The use of purified recombinant proteins and RNAs in this study permits us to reach quantitative conclusions. We show that there is a strong correlation between IRE binding activity in gel retardation assays and capacity to mediate translational repression. Furthermore, the stoichiometry of translational repression is approximately 1:1 at the concentrations of reactants described here, and the 1:1 stoichiometry is consistent with the high in vitro binding affinity of the IRP-IRE interaction (Haile et al., 1989; Barton et al., 1990). Finally, the translational repressor activity of IRP1 for a ferritin transcript is indistinguishable from the repressor activity of IRP2, implying that both IRP1 and IRP2 repress ferritin translation when activated in vivo. Although there is clearly overlap in the targets of these two proteins, it is also possible that there will be other unique interactions in which one IRP binds with high affinity to a specific RNA structure/sequence while the other does not.
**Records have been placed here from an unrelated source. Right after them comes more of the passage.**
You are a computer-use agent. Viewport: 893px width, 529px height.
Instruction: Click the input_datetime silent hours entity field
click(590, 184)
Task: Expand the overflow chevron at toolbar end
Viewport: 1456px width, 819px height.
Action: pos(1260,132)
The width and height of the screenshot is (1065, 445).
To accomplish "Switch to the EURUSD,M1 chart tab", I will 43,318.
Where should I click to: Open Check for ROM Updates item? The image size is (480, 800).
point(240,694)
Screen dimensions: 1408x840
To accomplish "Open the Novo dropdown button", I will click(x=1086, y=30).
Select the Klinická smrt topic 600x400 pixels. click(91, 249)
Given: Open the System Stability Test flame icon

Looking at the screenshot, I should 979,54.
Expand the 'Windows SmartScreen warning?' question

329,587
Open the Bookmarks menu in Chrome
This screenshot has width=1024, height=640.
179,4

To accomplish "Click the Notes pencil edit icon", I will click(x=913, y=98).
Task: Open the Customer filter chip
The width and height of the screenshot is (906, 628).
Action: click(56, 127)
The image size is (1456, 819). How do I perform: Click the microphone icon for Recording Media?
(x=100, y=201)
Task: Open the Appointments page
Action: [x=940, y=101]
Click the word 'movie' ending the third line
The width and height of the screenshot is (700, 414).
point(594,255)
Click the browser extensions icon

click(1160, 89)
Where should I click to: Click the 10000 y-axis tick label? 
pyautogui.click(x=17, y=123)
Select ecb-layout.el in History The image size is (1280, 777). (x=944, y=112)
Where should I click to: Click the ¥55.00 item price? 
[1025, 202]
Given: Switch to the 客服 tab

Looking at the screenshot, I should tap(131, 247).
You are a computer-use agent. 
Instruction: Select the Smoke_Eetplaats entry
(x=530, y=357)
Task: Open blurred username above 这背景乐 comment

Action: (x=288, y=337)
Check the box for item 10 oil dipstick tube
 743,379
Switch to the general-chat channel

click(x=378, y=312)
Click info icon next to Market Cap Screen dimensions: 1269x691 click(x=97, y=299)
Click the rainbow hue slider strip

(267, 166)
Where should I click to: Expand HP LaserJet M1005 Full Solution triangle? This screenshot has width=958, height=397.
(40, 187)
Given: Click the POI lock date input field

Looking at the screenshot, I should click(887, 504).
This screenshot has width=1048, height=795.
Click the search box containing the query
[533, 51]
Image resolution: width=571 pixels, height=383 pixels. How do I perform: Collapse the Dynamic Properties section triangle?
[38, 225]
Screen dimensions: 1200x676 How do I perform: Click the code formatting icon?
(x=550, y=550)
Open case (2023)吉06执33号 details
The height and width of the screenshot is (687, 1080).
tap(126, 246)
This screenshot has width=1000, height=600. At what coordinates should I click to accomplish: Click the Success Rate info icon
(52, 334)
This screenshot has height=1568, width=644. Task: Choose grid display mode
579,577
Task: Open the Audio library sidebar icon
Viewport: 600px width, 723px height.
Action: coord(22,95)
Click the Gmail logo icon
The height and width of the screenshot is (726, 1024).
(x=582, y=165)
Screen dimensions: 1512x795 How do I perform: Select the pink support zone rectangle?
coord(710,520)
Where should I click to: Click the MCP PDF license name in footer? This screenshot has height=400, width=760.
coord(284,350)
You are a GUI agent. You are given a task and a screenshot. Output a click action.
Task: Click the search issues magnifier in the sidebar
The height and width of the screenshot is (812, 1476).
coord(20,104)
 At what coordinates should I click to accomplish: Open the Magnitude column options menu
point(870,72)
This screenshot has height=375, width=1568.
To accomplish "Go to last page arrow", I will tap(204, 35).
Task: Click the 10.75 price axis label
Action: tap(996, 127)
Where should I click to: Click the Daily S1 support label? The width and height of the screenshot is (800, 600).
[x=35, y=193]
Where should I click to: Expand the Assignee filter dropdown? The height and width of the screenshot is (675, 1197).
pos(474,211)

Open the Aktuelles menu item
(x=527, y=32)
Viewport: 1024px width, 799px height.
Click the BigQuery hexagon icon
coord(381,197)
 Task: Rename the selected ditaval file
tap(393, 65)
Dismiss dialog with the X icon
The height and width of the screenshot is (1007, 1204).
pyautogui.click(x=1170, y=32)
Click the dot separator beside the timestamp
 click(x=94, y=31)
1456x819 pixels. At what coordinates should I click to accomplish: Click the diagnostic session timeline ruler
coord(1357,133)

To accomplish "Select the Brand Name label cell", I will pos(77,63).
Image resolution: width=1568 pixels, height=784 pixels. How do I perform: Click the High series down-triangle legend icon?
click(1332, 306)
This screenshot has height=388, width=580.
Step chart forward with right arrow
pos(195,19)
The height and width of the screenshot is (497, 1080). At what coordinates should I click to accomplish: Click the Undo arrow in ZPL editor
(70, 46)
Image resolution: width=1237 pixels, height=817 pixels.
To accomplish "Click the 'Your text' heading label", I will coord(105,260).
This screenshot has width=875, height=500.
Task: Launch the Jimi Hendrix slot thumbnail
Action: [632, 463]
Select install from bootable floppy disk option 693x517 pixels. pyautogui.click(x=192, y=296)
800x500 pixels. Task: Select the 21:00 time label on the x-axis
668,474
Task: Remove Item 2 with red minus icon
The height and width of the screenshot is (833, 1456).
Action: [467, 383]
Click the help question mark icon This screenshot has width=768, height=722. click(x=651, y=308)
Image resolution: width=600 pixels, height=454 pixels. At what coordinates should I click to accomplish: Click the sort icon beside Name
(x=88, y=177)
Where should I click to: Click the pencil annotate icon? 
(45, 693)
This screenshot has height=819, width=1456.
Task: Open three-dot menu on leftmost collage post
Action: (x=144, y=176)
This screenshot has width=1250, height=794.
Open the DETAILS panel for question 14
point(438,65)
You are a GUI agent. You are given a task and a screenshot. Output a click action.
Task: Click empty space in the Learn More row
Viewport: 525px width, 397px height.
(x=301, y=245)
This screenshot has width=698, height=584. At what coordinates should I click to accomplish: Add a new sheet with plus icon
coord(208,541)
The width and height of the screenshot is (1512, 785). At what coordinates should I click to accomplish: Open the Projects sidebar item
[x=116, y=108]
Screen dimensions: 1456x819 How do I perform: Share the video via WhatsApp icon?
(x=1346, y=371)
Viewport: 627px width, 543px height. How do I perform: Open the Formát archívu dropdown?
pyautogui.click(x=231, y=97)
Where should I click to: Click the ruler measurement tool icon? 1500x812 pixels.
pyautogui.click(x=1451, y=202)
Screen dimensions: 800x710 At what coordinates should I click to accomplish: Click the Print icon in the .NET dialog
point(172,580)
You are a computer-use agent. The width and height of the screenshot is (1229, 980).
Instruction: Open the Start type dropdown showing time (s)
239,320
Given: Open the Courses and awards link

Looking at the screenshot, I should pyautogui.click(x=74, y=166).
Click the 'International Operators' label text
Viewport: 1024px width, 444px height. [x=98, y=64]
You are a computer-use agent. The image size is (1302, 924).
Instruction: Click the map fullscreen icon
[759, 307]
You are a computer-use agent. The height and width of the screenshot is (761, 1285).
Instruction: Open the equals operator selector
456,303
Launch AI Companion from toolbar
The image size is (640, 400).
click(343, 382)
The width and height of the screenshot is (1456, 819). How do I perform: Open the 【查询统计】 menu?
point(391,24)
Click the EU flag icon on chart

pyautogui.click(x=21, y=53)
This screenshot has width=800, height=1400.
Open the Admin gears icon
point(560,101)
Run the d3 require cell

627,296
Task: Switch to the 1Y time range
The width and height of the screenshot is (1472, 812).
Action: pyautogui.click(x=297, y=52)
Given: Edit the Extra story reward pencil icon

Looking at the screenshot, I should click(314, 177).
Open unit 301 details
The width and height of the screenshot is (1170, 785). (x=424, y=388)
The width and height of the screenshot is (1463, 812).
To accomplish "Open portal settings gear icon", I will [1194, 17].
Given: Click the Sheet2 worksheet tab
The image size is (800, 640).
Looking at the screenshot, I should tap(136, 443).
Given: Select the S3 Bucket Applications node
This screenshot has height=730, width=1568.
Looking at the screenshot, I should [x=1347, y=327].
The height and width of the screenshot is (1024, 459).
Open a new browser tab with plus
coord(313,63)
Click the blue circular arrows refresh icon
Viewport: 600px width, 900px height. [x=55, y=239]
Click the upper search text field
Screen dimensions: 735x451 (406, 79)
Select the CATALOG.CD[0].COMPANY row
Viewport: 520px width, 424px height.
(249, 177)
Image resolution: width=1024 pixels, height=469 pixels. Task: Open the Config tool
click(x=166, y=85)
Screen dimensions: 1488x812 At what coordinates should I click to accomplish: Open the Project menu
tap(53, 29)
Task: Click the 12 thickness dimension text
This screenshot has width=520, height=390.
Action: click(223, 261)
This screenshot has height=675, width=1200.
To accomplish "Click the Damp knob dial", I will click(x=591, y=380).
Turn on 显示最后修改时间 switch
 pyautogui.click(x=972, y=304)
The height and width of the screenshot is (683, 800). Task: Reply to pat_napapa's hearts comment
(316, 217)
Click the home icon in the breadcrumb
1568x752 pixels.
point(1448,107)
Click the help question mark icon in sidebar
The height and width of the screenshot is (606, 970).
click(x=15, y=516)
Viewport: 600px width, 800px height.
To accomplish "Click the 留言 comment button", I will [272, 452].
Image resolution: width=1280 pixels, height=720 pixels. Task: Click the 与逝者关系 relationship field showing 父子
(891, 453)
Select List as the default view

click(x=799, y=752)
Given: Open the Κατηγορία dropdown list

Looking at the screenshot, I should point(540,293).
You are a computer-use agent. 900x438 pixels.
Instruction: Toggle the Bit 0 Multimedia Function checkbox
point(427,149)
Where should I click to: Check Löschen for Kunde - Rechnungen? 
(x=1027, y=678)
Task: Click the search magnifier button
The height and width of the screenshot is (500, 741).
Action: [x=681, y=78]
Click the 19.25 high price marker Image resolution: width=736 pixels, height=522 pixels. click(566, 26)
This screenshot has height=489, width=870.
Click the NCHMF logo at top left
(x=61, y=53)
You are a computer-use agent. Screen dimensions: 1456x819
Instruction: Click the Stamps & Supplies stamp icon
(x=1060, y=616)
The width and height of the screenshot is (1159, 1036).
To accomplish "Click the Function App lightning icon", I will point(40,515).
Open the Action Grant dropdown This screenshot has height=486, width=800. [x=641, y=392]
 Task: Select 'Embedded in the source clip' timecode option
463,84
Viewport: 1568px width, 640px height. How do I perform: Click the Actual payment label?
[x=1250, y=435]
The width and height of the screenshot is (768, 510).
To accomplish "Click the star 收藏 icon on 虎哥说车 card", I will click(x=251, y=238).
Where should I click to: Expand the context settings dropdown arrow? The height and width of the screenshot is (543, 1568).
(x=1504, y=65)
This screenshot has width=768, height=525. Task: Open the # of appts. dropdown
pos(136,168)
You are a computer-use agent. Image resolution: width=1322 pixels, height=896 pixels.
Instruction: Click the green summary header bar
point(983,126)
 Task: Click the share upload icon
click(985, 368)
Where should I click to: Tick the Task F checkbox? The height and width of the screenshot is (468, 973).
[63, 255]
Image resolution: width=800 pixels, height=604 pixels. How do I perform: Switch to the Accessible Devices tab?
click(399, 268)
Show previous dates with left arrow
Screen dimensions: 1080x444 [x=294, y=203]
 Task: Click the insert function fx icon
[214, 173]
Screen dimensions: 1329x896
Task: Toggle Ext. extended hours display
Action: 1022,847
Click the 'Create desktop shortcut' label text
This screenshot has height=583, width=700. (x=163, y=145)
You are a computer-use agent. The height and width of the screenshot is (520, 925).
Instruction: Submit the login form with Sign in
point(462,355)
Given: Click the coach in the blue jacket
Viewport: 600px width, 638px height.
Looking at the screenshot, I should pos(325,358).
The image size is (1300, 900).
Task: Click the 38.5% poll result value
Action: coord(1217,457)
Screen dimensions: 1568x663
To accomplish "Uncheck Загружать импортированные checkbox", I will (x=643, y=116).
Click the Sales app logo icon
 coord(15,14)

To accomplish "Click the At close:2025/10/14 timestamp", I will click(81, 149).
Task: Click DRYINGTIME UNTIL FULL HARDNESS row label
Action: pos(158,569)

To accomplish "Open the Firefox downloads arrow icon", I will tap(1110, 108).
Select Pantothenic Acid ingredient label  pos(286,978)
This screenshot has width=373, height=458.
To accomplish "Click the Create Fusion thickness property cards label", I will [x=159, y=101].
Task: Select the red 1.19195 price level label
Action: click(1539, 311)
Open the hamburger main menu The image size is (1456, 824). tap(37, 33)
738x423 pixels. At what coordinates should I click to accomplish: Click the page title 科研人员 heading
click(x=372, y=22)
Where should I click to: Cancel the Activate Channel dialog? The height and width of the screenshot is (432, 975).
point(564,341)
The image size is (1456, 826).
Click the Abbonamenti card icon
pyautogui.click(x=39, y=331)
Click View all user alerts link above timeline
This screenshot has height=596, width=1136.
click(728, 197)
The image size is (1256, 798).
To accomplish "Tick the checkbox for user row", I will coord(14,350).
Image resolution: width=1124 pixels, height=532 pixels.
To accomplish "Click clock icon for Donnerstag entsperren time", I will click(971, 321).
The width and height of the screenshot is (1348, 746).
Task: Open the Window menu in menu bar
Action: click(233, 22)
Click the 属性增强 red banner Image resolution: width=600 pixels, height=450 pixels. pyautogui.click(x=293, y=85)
We have previously established that IRP2 differs in its mode of regulation from IRP1 in that the rate of protein degradation is regulated by iron levels (Samaniego et al., 1994); in addition, a differential stimulus for expression has been described in the increased binding activity of IRP2 after partial hepatectomy, although there is no apparent change in the binding activity of IRP1 (Cairo and Pietrangelo, 1994). However, even in this setting IRP1 accounts for the major part of the IRE binding activity, so that the increased RNA binding activity contributed by IRP2 would not have a significant impact unless there is an IRP ligand that is specifically bound by IRP2. The amount of IRP2 in the hepatoma cell line FTOB is up to 50% of the amount of IRP1, whereas there is 30 times as much IRP1 as IRP2 in normal rat liver lysates (Guo et al., 1994), observations that again correlate increased IRP2 expression with proliferation status. We demonstrate here that both IRPs can act on a common target and repress translation, and therefore that differential expression of the two proteins may be important in cellular iron metabolism. The possibility also remains that there will be unique in vivo target specificities for each protein, which may clarify why two IRPs are maintained in cells.